Monday, August 11, 2014

Television Review: The Strain

by J. D. Popham

As I've mentioned previously, there's a lot of good Science Fiction and Fantasy turning up on television these days. However, an ongoing bone on the throat for me is television's insufferable vampire dependency.  Or maybe it's television enabling the public's insufferable vampire dependency.  Anyway, suffice it to say that I reached vampire overload some years ago. I find vampire fiction trite, boring and unoriginal.  It's been done to death and back again. It's the same stupid story and I don't care how much we like to hear it over and over and over again,  The last thing television landscape needs is a widening of the already yawing vampire narrative sink-hole.  I swear, I'd trade every vampire show on the air for one decent space-based science fiction series.

It is therefore with considerable chagrin I must admit that one of the best SFF shows of this Summer involves (sigh, you guessed it) vampires. 

I have to confess I've been enjoying FX's series The Strain, based on Guillermo del Toro and Chuck Hogan's three book vampire series.  Now, in my defense I have to say that I was sucked in by the visuals and promos before I knew I was dealing with vampires. It looked as though FX was planning a sciencey Body-Snatchers meets Contagion mash-up with great production values.  Which was clever on the part of FX.  By the time I realized The Strain was a vampire-driven series they'd gotten past my guard and I was looking forward to the pilot.

To an extent, the early episodes have followed the Body-Snatchers meets Contagion theme I was anticipating.  And in large part it's that Science Fiction take that's allowed the show to stand out from the usual suspects in the vampire line-up.  The Strain thus far treats vampirism as an ugly and virulent vector-borne disease: a parasitic virus that kills its host and then animates the dead host's body as a means of transmitting itself further.

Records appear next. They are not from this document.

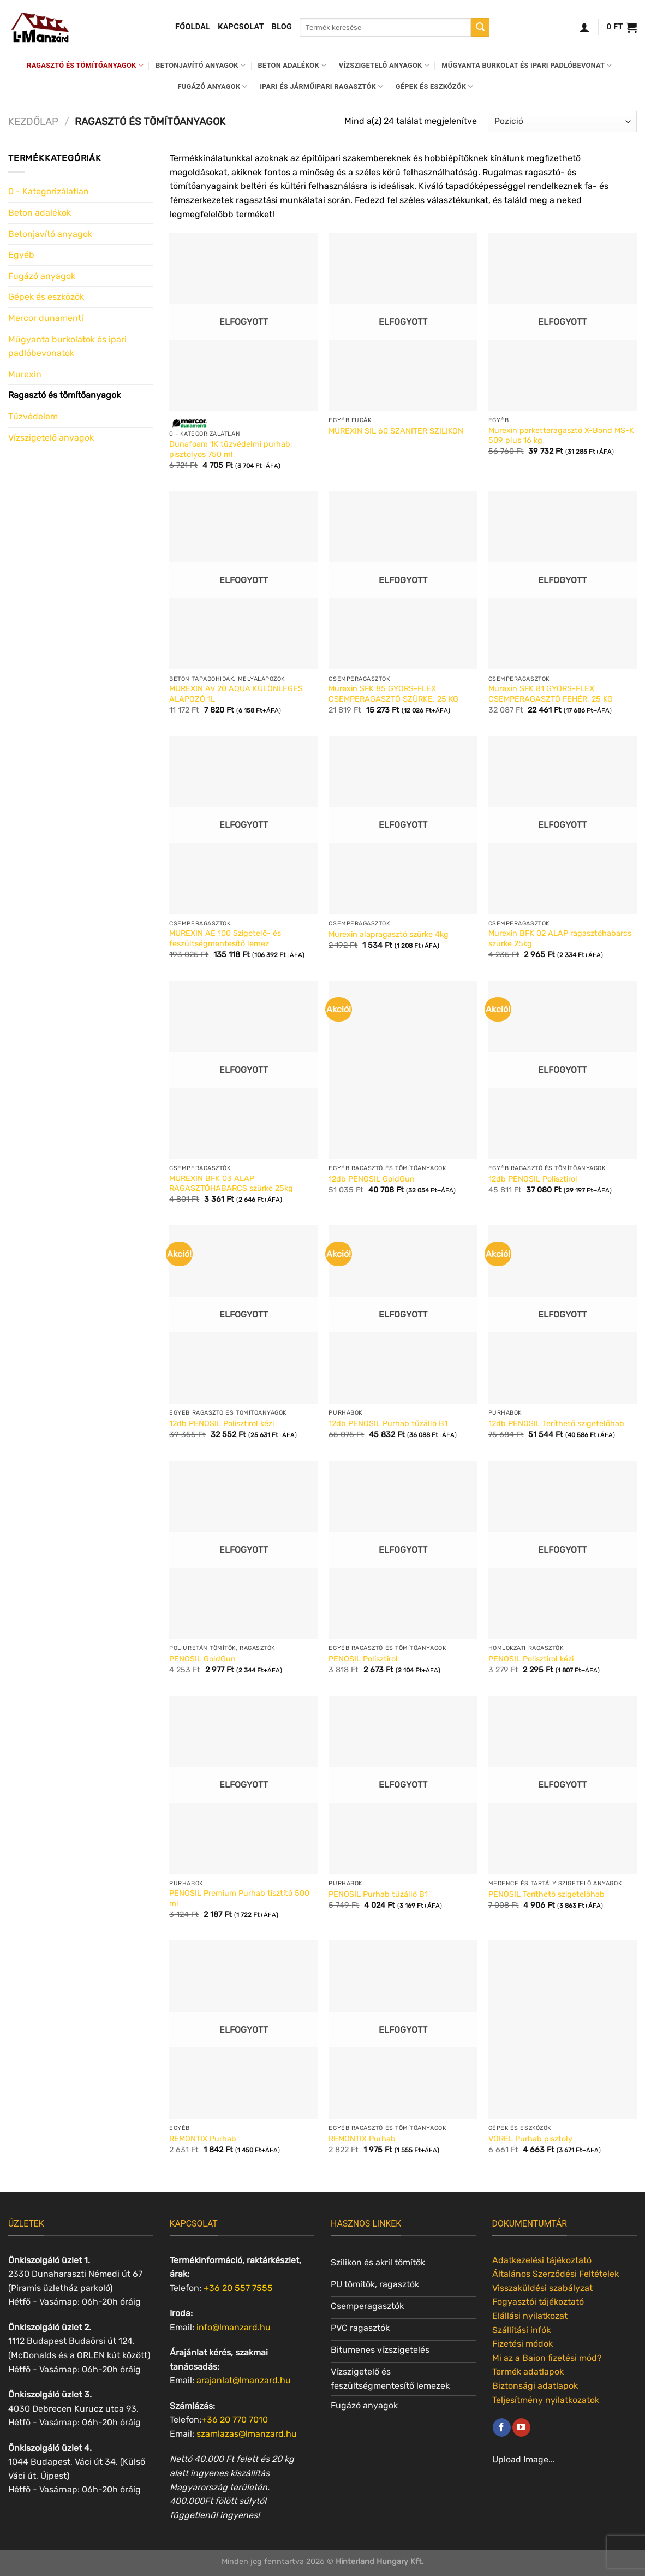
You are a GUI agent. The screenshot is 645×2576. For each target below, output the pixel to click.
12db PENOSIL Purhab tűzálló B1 (388, 1423)
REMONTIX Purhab (202, 2139)
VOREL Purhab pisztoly (530, 2139)
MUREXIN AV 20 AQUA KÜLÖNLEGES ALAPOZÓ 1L (236, 694)
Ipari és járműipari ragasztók (321, 86)
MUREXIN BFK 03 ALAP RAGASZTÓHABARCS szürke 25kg (231, 1184)
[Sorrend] (562, 121)
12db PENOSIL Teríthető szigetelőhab (556, 1423)
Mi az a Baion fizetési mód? (547, 2358)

Not only does it re-animate the body, it remakes it; rewriting the host's genetic pattern to create a form optimal to the disease's needs.

As a result the vampires of The Strain retain only the most basic human parameters.  There is nothing romantic, sulky or debonaire with these blood-suckers.  Rather we're treated to decidedly inhuman predators in whose presence humans cease to occupy the top rung in the food chain.  These are feral monsters that project six-foot long 'stingers' from their mouths through which they ingest their victim's blood and inject into said victim the tiny worm-like creatures that transmit their disease; thereby feeding and reproducing at once.  Oh, and they defecate while they feed, and I don't see anyone in the paranormal romance business making that look suave or sexy anytime soon.  It's a nice touch that serves to move the creature firmly beyond the boundaries of human-kind.

Alas, del Toro and Hogan didn't have the courage to trim away a number of weary vampire tropes when writing the books on which the series is based.  The vampires are controlled by a central consciousness; an uber-vampire predictably called 'The Master', who spends his days in an ornately carved dirt-filled coffin.  Abraham Setrakian (David Bradly), aging vampire hunter and Latvian survivor of the Holocaust is a stand in for Van Helsing.  The vampires are vulnerable to ultra-violet light, and are best dispatched using silver, with the body beheaded and burned afterwards.  It's not surprising, I suppose. Del Toro has always had a soft-spot for bringing old lore into the light of the present day.  And Setrakian's silver sword is quite an attractive accessory, just the sort of visual del Toro loves.  I expect you'll be able to order it on-line in time for next year's Comic-Con.

Eph Goodweather (Corey Stoll), the CDC doctor in charge when the contagion arrives by jet-liner at Kennedy airport, and the series' main protagonist, is a scientist's man of science.  He is suddenly in over his head, trapped between the political maneuverings of his superiors and a plague so unlikely that he has trouble convincing himself of its true nature, let alone anyone else.  With the situation relentlessly slipping out of control, he's forced to abandon the usual medical protocols and depend on the advice of Setrakian, who Goodweather had previously dismissed as a disaster-chasing crank.  And, of course, the more stridently Goodweather insists all is not well, the more unsettling his discoveries, the more marginalized he becomes from the CDC and those with the power to take effective action.

Alas, I fear the science fiction bit aspects of the show will not last much longer, though the show-runners are obviously making an effort to keep The Strain from going full-vampire as long as possible.  Eventually science will have to take the back seat before it is finally abandoned by the side of the road, and we'll move from a science fiction/horror hybrid to an old testament/horror hybrid with post-apocalyptic overtones.  I won't say precisely how or why that's the case.  Suffice it to say that the plot of the The Strain will eventually leave the science fiction environs and travel to musty and well-trodden places I prefer not to revisit, no matter how good the show's visuals and production values.

In the meantime, I'm content to sit back and enjoy the ride.